# Excerpt provided:
§

So, you know, it was finding that combination of getting something out there to give her something to play with.
Q. In general, how much do you think people should read into the sort of on‑court coaching visits and how results after them‑ someone gets a visit and they win three straight games ‑ might give all the credit to the coach or something?
MARIA SHARAPOVA: Yeah, I think it works differently for different players (smiling).
You know, I have seen matches on TV where the coach comes out and they end up losing four games in a row, or it can work to your benefit.
I don’t know. When the coach comes down, there are only a few little things they are going to tell you. Ultimately when you find yourself late in the third set you’re always going to play by instinct and your belief out there, and not so much what anyone else has told you.
But it is certainly nice to be able to calm your player down a bit if they are having a tough time.
Q. Did the heat and humidity bother you at all? I saw you eating a banana.
MARIA SHARAPOVA: No, I enjoy playing in the heat. I have practiced many years in the heat, and I expect it here. I think everyone does. And the humidity.
It’s nothing really new.
Q. When you reflect on your record here, how do you assess it? Five finals obviously is a terrific achievement. Does that overshadow any frustration about not winning the final here?
MARIA SHARAPOVA: Yeah, of course you want to be able to hold the winner’s trophy, but, you know, you also know the matches that you got through to get in the position to get to the final stage.
I had my opportunities. It’s not like I didn’t have my opportunities in those finals. I just didn’t take them.
That’s why you come back and hope for another chance.
Q. Do you feel there is a little unfinished business here? You come back with that in your mind, or is that not part of the equation?
MARIA SHARAPOVA: Well, of course it would be meaningful for me to win this tournament after being so close. Definitely.
Q. Do you feel fortunate you’re able to get your match in before this weather?
MARIA SHARAPOVA: I am (smiling). It’s nice to see all the players coming back in the locker room, and I’m like, I’ll see you later (smiling).
Q. Percentage‑wise coming back from injury, where do you feel like you are right now?
MARIA SHARAPOVA: Yeah, I don’t like to measure, to see where I am. You know, I’m putting myself out there to go out and play, and no matter what percentage I’m at, I still have to go and find a way to win.
You know, I haven’t been very consistent in the beginning of this year. I have had some tough three‑set matches that I have lost. You try to turn that around. I feel like every little step, whether it’s from inside or outside, you’ve got to put yourself out there and put yourself in positions to keep going.
That’s why everyone is here.

§

# Source excerpt:

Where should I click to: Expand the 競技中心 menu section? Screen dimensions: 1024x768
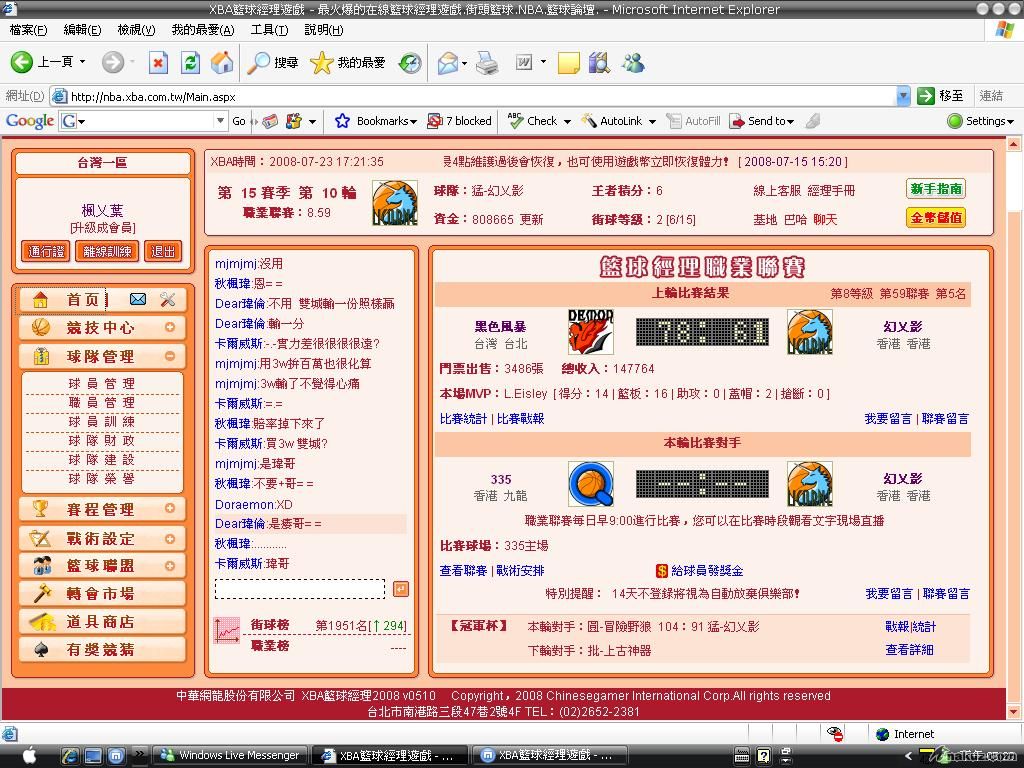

§

Resume the Maria Sharapova press conference transcript after its last line, keeping its question-and-answer format.

Q. Thinking back to the match in Australia, 3 hours, 108 degree heat, what really motivates you? It could be said you don’t need to put yourself through that. What is it that’s motivating you?
MARIA SHARAPOVA: In the sport?
Q. Yeah, generally to play tennis at this level and the work that goes into it.
MARIA SHARAPOVA: I don’t know. It’s a nice feeling to know you’re really good at something.
I don’t know. It’s a good self‑esteem booster, because I’m not good at any other sports. I’m worthless at many other things, but I go out on the court and I feel like I’m really good at this.
I’ve accomplished a lot, and why wouldn’t I continue? Why wouldn’t I want to get better and improve? It’s something that I’ve done for a very long time and something that I feel, you know, there’s still so many opportunities for me and things to achieve.
Yeah, motivation‑wise that’s never really an issue. It’s more about, you know, obviously the shoulder has been a big part of my career and something that I’ve had to get through.
But finding that motivation despite all that is, you know, not easy, easy, but you certainly have to work at it at times. I’m very privileged to do what I do, and I love it.
Q. What do you do with the rest of your day when you’re done so early and you’re in Miami? A lot of options.
MARIA SHARAPOVA: There are. Well, there are a lot of options for other people, but I think for us they’re pretty slim (smiling).
Yeah, there’s not much, actually. Once you get back you get a little bit of a break. I like to have like my afternoon tea around 5:00. It’s like a Russian tradition, see my dog, spend some time with him, then get treatment, dinner, and then the day is over.
It’s pretty quick.
Q. I have heard you say that before, not being good in any other sports. Do you think you’re not a natural athlete?
MARIA SHARAPOVA: Well, if I’m not good at other sports but I’m good at tennis, then I can’t say I’m not a good athlete. That would be pretty bad considering what I have done on a tennis court since tennis is an athletic sport (smiling).
But I’m certainly not shy to admit that I’m not good at any other sports.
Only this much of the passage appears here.